As weird as rubbing your tongue over your teeth right after you got your braces off, Greener Grass is like a dream you wake up from and can’t quite remember all the details, one that you find the logic of increasingly falling apart as you hurriedly try to explain it. Like a vision of Earth beamed in from the moon or a sitcom made by aliens trying to approximate daily human life. As if  John Waters dropped acid and rebooted The Stepford Wives, the vision is shaggy but singular; sick, twisted and random. Exactly the ingredients that made up a cult classic, which if given the right spotlight, this could assuredly become.

[READ MORE: Our review of ‘The Disaster Artist’ starring as James Franco as Tommy Wiseau]

Tackling relevant social mores and suburban power dynamics with a machine gun, DeBoer and Luebbe have branded a new form of slaughter-satire.

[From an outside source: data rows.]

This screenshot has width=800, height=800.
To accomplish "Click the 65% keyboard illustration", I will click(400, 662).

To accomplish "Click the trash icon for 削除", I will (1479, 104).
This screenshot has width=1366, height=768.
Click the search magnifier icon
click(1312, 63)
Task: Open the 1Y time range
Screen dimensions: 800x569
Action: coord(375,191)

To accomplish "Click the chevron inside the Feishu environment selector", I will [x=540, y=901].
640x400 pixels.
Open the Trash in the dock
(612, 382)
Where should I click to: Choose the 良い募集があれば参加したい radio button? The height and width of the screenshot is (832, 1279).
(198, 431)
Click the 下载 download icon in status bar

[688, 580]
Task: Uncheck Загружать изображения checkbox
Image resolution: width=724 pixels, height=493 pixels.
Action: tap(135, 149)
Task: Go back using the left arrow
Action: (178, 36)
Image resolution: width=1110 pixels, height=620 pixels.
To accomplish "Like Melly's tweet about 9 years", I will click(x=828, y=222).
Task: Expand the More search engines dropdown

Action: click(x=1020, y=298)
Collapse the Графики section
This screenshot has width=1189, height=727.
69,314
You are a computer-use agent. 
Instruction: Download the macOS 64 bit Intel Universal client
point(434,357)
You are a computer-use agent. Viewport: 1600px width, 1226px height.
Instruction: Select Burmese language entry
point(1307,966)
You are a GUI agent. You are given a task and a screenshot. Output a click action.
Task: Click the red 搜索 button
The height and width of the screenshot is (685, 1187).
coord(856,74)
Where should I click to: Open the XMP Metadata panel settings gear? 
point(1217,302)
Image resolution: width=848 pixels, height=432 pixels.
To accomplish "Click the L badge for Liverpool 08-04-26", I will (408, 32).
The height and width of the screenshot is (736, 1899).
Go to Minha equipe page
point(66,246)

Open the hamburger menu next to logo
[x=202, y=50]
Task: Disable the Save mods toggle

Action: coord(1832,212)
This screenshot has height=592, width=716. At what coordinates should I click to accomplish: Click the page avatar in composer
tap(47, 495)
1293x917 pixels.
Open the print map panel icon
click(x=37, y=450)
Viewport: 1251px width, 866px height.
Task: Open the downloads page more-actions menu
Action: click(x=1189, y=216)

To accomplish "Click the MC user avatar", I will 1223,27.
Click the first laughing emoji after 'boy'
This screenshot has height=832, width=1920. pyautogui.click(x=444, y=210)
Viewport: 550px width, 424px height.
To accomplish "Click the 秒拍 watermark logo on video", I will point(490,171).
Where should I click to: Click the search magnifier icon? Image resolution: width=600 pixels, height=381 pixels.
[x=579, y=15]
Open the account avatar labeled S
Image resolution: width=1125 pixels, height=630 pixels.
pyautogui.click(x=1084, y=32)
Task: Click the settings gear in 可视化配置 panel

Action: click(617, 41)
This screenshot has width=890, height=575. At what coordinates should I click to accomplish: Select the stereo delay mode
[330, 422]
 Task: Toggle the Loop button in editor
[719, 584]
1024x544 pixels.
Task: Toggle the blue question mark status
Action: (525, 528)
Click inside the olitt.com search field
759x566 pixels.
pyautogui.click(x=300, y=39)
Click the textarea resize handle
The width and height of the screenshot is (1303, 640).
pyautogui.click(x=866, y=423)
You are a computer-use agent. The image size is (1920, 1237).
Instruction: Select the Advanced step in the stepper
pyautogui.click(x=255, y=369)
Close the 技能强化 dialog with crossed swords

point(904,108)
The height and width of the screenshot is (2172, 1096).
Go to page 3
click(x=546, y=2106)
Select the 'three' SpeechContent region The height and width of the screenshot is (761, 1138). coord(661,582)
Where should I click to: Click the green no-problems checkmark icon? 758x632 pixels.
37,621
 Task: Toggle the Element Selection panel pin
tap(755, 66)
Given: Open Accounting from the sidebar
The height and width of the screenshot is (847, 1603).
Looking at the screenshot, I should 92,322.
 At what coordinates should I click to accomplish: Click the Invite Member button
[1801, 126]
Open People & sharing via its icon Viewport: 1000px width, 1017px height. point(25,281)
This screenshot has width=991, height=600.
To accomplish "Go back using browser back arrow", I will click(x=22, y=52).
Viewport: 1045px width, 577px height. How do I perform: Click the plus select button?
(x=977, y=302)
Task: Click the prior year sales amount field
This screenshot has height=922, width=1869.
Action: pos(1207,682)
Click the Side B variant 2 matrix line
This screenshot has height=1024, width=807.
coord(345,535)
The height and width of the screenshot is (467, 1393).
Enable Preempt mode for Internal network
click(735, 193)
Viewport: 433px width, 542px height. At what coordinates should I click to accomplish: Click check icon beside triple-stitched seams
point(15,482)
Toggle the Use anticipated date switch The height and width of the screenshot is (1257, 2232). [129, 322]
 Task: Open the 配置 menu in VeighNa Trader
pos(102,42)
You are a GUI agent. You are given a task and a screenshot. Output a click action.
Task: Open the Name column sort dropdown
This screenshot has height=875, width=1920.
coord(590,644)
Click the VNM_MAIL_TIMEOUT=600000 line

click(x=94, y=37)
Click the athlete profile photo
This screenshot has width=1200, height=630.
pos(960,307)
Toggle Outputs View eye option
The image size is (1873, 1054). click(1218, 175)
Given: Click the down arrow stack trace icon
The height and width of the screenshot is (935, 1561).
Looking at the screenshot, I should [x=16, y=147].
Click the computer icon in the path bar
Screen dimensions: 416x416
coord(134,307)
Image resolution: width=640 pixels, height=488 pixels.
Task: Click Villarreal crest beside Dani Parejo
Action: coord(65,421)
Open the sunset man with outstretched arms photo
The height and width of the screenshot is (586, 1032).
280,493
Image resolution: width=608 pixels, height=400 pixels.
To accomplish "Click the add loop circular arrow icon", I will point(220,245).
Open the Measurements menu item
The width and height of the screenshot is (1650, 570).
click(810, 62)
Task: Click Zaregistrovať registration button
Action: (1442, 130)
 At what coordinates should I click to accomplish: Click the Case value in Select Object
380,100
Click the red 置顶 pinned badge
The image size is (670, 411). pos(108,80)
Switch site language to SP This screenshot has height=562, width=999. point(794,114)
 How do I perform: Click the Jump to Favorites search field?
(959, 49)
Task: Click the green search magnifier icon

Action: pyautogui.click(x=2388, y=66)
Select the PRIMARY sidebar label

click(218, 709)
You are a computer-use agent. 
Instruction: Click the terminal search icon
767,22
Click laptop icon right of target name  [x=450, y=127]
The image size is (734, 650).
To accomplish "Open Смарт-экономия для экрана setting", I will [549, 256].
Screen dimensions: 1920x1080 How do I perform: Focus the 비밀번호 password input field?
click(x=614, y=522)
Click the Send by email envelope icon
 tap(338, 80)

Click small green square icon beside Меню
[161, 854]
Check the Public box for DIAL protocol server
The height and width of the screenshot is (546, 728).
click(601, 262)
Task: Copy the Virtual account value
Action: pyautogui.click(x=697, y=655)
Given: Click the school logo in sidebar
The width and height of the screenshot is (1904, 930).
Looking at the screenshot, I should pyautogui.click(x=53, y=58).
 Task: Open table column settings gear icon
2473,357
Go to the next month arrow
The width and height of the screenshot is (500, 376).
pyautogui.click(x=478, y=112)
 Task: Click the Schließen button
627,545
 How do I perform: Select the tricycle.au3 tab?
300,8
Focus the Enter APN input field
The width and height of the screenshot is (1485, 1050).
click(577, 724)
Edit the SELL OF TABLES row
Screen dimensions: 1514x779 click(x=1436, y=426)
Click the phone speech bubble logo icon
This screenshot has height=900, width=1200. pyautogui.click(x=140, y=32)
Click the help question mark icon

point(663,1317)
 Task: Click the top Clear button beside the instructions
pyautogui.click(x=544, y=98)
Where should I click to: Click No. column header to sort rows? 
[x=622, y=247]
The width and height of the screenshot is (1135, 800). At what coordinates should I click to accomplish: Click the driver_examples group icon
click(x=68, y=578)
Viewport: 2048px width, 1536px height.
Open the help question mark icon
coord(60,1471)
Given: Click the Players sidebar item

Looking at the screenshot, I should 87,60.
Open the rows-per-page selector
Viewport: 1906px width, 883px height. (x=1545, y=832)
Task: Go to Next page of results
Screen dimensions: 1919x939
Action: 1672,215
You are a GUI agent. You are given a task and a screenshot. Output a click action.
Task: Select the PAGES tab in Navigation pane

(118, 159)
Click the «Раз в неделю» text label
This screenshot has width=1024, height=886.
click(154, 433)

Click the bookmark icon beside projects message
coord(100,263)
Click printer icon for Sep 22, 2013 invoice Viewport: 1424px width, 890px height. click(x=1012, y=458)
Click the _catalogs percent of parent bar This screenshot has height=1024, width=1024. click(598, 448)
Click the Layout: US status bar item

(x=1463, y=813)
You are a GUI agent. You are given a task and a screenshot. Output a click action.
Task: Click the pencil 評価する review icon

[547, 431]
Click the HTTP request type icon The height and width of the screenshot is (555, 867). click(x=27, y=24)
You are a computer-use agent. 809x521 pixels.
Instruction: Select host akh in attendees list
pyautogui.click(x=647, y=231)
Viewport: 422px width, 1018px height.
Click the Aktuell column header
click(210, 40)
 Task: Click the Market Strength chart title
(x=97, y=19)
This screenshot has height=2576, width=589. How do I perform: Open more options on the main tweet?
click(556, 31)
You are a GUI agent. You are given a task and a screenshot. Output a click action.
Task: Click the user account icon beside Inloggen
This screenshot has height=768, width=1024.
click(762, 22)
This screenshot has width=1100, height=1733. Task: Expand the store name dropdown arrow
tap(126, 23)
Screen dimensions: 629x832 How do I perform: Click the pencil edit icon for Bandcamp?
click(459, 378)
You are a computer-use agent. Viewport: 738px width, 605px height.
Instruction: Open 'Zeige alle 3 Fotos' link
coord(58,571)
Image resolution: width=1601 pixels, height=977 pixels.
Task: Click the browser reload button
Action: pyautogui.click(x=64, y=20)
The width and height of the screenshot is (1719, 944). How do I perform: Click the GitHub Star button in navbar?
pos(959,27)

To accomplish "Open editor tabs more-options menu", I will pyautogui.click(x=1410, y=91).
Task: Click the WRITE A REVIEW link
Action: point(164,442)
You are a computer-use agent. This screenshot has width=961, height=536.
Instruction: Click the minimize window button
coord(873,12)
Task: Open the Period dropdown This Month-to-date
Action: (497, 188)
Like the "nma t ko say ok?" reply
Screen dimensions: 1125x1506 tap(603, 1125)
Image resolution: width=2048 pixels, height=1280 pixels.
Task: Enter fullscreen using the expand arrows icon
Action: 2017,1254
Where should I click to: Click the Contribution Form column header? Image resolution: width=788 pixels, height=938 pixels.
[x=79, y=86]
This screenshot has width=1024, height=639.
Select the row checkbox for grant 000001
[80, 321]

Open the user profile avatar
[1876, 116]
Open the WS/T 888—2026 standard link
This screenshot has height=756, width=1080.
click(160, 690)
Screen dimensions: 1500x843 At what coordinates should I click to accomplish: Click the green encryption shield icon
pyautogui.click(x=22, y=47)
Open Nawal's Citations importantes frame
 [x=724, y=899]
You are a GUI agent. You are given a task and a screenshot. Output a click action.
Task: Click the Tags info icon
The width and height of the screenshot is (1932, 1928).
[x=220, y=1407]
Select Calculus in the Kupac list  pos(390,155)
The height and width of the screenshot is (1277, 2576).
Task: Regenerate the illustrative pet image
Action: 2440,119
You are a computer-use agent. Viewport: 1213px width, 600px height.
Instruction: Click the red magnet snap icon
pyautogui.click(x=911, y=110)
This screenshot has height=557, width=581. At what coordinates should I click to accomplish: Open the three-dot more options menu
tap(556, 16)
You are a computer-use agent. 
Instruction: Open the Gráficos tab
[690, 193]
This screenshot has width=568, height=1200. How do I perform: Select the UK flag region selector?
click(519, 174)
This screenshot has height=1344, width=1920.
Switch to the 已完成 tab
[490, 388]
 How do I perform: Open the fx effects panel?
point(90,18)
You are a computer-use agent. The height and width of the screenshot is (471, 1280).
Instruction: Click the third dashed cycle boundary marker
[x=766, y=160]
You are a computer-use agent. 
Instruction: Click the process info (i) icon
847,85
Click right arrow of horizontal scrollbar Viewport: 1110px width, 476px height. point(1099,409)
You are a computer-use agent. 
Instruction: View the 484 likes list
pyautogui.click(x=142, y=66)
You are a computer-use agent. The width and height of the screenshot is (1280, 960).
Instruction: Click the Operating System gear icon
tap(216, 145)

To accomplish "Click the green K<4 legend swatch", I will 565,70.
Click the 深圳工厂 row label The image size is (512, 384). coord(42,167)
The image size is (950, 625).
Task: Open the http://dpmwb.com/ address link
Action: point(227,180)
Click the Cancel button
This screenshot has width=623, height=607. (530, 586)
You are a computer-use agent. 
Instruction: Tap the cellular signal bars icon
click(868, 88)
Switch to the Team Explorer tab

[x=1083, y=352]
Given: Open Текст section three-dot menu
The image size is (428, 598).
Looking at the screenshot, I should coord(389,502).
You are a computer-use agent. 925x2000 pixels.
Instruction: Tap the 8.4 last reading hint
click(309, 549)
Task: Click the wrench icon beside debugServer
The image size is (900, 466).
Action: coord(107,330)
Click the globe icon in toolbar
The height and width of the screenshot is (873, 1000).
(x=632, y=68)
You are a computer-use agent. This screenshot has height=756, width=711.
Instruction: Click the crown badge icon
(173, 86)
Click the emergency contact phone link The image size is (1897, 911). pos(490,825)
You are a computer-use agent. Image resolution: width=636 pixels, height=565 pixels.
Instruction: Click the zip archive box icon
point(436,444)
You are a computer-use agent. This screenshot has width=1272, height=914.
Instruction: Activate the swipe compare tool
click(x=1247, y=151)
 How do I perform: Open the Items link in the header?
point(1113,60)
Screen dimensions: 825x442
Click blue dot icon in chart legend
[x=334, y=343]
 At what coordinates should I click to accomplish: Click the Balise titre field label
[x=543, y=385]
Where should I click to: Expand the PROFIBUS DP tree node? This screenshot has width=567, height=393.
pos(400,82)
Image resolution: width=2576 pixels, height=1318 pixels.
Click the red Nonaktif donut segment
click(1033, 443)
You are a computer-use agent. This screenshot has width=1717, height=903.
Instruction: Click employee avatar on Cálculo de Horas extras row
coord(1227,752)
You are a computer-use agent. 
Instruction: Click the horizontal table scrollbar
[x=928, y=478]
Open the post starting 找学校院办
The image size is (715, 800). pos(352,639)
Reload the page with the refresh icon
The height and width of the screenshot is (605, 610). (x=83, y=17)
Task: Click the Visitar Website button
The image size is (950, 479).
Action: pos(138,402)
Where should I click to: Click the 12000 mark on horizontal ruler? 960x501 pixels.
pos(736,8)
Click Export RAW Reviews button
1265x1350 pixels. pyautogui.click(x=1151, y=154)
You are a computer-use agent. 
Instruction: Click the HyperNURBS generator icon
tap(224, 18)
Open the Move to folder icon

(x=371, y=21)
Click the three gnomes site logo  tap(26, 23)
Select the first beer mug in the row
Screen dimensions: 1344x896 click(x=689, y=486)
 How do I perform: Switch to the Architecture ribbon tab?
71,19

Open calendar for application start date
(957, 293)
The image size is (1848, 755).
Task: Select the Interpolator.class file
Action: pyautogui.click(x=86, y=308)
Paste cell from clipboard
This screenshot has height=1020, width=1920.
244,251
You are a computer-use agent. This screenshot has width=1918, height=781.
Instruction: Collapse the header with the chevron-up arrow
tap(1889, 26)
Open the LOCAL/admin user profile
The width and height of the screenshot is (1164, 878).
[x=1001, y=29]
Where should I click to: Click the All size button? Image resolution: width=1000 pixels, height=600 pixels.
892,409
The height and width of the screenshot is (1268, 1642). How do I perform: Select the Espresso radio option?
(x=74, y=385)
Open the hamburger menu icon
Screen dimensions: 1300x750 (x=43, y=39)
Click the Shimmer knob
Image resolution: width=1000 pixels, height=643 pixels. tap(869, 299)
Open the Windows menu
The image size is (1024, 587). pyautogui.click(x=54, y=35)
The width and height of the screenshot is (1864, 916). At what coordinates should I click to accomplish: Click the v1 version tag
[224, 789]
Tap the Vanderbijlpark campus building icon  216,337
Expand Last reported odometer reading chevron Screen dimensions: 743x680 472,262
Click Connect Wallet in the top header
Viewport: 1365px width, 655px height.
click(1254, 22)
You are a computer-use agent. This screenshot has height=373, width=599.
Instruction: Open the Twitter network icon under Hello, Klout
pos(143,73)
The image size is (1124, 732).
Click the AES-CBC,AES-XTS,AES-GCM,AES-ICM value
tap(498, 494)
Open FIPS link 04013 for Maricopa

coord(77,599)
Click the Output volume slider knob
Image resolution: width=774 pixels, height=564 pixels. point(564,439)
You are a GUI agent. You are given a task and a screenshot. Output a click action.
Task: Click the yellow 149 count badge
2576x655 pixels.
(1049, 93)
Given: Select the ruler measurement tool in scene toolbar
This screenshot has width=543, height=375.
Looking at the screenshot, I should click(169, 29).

Greener Grass makes up a growing network of out-there female duos, such as Maya Erskine and Anna Konkle of Hulu’s very funny middle school comedy Pen15, who are stretching the boundaries of comedy, pushing at the fringes until it breaks, jamming square pegs into round roles until the frame busts off, and creating their own sandbox just to turn around and do a doo-doo in it themselves.

CONCLUSION: ‘Greener Grass’ uses dream logic and ontological sloppiness to create a singularly bizarro sendup of modern person as social media package. The twisted, random, and bogus plot will alienate viewers expecting traditional comedic stylings but those willing to get weird may just love what Jocelyn DeBoer and Dawn Luebbe have cooked up.